PROBLEM:
Line by line, print the records exactly, and keep images out of the copy.

RECORDS TO PROCESS:
Content starts

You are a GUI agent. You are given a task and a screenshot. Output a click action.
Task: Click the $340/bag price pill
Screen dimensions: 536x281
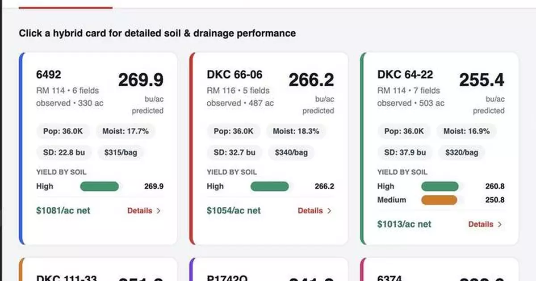(x=291, y=152)
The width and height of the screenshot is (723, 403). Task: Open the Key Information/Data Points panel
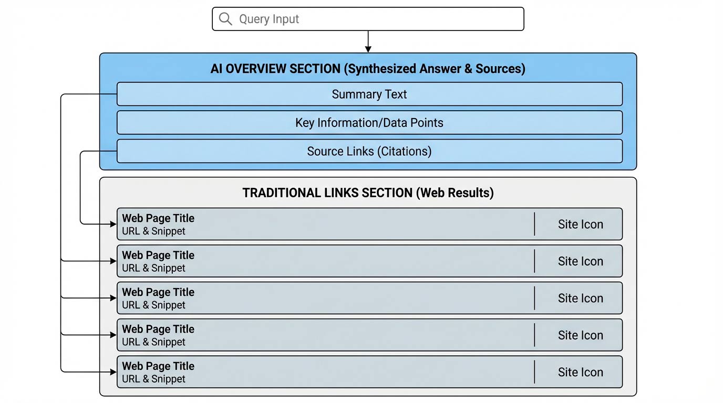[369, 122]
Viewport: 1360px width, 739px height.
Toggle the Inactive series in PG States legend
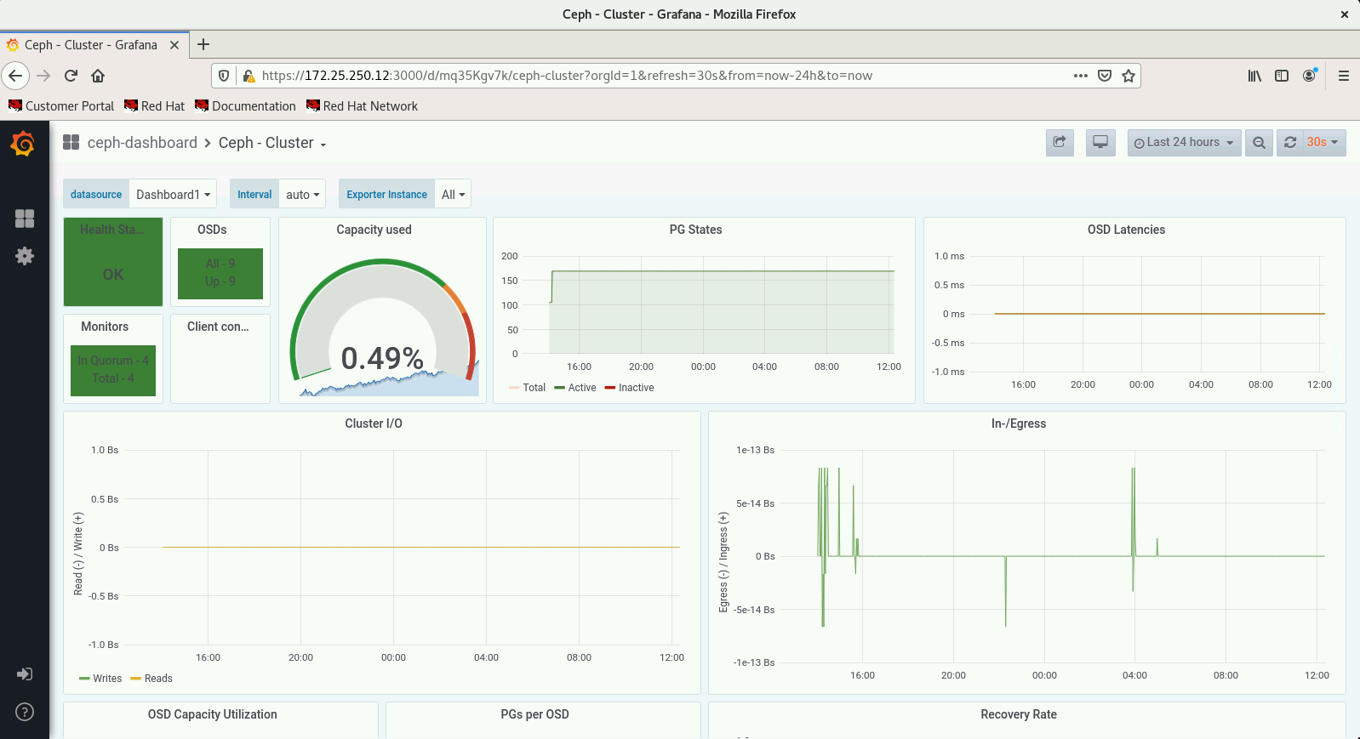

Content ends

SOLUTION TO THIS TASK:
You are a GUI agent. You are given a task and a screenshot. Output a click action.
Task: Click the $340/bag price pill
Screen dimensions: 536x281
(x=291, y=152)
The width and height of the screenshot is (723, 403). Task: Open the Key Information/Data Points panel
[369, 122]
Viewport: 1360px width, 739px height.
Toggle the Inactive series in PG States legend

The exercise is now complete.